#### Your objective:
Please repeat the lines below exactly. Begin with the line containing "Where should I click to: Check" and go on through the line containing "Given: Open Entity B cross-grid-peering link".

[Records contained in a dataset]
---*---

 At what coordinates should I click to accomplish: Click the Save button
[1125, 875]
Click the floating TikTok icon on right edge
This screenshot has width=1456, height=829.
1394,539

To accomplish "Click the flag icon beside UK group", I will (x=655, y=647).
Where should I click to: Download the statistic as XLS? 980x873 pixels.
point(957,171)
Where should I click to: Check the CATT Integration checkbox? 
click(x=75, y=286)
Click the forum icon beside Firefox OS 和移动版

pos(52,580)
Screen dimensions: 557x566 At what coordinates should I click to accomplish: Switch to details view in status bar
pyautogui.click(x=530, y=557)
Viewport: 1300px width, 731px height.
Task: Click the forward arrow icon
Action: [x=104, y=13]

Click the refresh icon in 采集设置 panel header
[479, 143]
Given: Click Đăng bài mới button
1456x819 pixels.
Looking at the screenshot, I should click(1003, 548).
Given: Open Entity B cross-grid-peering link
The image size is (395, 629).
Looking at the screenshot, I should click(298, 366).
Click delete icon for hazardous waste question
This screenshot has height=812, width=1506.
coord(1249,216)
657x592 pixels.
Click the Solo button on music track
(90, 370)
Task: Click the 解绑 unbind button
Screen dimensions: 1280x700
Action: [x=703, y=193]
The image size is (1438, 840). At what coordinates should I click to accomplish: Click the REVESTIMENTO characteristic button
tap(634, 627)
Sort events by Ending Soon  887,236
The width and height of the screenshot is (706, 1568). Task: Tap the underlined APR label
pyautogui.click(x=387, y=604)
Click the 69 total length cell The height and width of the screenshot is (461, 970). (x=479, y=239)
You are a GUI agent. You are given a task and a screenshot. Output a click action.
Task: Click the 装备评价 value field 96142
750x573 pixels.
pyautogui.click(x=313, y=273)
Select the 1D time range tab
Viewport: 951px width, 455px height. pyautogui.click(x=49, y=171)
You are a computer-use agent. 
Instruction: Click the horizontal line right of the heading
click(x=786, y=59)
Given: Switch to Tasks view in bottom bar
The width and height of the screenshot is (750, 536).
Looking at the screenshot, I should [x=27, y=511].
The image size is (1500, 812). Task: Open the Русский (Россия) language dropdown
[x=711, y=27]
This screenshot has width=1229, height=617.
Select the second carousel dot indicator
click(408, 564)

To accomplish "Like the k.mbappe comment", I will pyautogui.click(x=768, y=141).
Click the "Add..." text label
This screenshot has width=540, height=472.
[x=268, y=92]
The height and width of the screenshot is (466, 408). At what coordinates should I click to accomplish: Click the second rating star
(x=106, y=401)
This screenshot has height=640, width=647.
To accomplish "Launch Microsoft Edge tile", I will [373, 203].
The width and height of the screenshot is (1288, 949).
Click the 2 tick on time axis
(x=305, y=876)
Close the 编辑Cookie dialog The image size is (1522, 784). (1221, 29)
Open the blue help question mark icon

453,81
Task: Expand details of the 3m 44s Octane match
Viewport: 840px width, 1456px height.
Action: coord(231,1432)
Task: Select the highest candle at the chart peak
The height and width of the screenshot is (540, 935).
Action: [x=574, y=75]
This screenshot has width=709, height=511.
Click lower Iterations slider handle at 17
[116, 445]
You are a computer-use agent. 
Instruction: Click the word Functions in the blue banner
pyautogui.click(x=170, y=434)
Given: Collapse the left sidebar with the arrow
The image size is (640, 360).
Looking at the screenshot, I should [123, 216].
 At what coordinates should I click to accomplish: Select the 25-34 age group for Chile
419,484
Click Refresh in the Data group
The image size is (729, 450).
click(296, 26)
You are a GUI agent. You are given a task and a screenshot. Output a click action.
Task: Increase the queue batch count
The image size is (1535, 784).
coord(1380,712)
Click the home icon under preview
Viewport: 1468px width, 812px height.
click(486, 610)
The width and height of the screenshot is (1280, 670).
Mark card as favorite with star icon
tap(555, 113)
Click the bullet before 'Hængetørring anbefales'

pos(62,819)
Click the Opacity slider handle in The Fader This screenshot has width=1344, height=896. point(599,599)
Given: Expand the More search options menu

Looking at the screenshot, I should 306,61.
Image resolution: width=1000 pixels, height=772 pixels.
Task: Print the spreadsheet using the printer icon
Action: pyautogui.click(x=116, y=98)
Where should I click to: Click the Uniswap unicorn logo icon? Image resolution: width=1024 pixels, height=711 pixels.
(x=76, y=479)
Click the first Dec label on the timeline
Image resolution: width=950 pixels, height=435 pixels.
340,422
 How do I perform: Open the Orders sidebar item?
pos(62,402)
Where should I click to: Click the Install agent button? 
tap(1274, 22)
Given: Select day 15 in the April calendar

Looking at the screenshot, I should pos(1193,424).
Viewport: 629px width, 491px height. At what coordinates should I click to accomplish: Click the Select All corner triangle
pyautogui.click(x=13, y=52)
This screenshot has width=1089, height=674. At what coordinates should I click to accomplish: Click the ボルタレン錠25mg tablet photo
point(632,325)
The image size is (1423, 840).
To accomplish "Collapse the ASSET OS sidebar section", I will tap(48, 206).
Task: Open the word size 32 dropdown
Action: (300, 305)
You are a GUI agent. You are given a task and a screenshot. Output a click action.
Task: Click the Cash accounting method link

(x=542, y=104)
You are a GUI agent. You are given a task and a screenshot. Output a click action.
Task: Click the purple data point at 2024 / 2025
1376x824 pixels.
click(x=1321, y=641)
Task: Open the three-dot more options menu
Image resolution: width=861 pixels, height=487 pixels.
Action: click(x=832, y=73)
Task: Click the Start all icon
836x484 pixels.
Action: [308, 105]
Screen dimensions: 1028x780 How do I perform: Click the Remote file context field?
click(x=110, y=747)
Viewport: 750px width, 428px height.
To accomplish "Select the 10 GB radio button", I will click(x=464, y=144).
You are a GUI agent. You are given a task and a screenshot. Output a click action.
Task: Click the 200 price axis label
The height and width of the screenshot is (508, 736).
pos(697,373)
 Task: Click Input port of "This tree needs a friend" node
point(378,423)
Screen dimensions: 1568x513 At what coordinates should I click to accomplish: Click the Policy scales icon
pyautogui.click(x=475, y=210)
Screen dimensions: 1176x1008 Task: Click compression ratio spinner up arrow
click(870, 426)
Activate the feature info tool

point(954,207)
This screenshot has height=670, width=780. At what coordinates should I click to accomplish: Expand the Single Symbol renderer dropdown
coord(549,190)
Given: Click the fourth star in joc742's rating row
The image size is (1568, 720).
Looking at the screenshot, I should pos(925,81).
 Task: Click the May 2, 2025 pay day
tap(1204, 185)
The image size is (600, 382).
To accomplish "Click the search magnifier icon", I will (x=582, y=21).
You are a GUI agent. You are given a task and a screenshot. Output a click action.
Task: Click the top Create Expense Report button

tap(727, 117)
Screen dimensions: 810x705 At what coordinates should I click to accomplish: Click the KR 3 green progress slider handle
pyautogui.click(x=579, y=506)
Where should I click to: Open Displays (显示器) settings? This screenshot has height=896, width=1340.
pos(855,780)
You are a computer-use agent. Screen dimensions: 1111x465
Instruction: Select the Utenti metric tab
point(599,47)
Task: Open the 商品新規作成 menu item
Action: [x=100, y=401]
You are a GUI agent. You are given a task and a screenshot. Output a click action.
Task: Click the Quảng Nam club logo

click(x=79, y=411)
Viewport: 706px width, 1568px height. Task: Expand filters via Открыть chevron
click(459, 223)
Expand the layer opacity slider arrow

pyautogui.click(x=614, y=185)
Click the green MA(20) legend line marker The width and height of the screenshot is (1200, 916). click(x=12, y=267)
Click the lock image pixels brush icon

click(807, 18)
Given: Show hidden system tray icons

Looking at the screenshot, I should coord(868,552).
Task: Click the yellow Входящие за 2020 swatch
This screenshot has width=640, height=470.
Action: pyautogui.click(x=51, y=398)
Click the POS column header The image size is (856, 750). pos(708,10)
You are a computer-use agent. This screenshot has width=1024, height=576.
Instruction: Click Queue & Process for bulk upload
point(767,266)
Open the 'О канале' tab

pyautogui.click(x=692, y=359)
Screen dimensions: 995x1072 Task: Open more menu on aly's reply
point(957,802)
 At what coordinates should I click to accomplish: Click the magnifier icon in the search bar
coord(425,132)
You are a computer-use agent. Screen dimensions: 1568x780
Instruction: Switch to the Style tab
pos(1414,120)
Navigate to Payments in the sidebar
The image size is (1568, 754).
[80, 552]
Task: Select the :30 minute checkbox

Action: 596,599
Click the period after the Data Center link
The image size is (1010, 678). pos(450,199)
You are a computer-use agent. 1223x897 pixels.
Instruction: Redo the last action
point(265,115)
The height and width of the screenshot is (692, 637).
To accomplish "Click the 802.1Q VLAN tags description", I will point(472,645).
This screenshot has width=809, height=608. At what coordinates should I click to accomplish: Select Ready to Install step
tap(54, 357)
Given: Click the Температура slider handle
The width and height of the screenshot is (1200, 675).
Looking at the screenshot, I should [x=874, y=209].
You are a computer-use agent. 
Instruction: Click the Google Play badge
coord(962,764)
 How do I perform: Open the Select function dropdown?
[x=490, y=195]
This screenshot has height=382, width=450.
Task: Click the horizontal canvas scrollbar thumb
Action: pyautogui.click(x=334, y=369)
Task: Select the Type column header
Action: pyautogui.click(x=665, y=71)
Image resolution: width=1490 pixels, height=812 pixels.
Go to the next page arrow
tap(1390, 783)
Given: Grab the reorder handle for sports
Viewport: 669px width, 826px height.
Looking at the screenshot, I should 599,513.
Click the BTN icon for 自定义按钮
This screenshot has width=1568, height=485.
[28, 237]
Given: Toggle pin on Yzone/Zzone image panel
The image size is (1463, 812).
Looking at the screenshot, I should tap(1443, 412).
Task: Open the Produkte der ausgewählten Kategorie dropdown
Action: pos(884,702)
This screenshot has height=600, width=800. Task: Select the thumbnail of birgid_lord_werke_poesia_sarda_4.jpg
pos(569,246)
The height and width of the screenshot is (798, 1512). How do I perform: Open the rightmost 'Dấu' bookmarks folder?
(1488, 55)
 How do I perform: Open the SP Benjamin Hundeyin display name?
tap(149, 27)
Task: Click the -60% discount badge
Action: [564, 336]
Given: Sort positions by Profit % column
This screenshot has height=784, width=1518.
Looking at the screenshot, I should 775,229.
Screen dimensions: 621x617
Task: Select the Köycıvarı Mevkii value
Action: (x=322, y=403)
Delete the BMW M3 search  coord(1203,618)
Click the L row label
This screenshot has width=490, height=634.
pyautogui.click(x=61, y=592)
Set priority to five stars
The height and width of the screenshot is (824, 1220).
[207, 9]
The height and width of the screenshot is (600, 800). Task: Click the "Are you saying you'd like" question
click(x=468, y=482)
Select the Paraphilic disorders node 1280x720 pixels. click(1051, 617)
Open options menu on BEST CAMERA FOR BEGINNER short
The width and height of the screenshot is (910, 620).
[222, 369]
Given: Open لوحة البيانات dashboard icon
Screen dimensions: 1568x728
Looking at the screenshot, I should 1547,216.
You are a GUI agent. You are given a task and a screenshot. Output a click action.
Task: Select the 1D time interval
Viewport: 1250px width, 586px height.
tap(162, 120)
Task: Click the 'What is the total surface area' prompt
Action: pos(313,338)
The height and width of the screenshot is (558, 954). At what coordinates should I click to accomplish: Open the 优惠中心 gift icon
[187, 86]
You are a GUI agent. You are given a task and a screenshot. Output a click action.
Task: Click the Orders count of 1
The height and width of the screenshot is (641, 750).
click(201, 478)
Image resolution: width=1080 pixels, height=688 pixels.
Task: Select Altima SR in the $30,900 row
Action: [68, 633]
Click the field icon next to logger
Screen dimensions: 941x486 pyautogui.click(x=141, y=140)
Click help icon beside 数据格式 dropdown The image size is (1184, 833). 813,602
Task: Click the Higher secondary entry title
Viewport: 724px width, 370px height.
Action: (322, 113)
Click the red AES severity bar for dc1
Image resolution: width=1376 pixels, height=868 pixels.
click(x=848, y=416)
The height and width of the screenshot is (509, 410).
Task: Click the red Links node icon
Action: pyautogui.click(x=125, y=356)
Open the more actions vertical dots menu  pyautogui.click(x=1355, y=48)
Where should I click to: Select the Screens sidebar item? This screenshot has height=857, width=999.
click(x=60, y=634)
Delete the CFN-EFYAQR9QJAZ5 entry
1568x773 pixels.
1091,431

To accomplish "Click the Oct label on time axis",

---*---

#### Exercise answer:
Where should I click to: Check the CATT Integration checkbox? 
click(x=75, y=286)
Click the forum icon beside Firefox OS 和移动版

pos(52,580)
Screen dimensions: 557x566 At what coordinates should I click to accomplish: Switch to details view in status bar
pyautogui.click(x=530, y=557)
Viewport: 1300px width, 731px height.
Task: Click the forward arrow icon
Action: [x=104, y=13]

Click the refresh icon in 采集设置 panel header
[479, 143]
Given: Click Đăng bài mới button
1456x819 pixels.
Looking at the screenshot, I should click(1003, 548).
Given: Open Entity B cross-grid-peering link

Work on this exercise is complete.